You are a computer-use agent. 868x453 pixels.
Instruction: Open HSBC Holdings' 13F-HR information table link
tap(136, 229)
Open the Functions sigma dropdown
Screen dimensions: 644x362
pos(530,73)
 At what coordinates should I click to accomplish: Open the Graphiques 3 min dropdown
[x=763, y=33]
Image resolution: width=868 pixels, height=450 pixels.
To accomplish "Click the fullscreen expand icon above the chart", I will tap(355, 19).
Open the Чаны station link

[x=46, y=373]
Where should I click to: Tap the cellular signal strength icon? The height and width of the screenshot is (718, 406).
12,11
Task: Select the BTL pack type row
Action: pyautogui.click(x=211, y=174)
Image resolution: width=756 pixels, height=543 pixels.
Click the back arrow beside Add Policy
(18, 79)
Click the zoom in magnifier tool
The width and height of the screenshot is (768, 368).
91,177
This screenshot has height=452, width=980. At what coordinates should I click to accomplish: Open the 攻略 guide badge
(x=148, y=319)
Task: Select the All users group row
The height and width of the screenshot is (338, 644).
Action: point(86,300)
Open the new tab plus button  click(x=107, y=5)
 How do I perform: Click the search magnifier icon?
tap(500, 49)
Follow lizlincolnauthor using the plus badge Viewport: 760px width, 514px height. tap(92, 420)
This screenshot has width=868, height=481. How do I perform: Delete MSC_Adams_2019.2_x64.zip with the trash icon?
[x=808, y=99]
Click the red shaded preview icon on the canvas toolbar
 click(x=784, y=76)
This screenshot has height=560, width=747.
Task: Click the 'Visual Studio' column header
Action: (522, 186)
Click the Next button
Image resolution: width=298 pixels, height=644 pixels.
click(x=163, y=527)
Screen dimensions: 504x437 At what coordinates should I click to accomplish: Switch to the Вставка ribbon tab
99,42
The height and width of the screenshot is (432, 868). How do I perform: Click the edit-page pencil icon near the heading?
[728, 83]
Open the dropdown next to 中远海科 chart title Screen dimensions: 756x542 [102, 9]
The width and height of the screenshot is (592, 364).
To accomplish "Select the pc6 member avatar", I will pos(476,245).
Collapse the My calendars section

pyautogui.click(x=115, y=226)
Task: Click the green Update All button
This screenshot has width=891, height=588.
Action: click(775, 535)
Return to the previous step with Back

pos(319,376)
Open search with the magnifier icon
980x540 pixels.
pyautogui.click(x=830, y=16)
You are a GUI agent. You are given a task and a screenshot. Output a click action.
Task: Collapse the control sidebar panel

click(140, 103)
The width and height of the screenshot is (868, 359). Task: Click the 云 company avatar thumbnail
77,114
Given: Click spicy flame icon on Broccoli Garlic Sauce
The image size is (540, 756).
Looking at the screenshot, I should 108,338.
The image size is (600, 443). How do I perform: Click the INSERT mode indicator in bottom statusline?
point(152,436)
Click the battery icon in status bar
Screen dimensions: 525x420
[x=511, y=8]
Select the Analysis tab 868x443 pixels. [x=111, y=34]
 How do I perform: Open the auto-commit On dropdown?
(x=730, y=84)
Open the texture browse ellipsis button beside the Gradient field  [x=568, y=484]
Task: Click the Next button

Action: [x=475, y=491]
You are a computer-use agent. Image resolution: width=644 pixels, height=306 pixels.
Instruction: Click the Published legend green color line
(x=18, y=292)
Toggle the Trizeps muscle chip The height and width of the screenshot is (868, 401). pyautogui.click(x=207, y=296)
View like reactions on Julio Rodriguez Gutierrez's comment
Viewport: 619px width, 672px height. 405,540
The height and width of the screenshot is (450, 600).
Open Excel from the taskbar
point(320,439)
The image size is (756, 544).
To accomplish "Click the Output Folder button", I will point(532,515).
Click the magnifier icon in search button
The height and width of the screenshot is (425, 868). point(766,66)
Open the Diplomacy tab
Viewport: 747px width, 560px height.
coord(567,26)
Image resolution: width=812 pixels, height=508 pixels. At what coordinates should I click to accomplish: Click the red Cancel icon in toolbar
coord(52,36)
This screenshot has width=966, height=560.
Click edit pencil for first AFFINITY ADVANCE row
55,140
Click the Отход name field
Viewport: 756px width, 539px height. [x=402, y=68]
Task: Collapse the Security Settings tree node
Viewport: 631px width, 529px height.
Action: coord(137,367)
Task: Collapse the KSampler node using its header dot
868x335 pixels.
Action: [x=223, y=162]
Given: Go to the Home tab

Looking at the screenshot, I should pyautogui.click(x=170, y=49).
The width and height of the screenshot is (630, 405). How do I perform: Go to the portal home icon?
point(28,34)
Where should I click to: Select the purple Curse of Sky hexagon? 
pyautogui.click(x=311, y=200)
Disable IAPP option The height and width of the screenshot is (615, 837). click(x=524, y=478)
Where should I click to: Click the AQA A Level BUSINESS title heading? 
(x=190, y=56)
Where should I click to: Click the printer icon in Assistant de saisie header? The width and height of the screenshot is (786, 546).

= = =

• **Goal of the exercise**
If a line in the entries above has the word "Output", copy it.

• **Answer to this task**
You are a GUI agent. You are given a task and a screenshot. Output a click action.
To accomplish "Click the Output Folder button", I will point(532,515).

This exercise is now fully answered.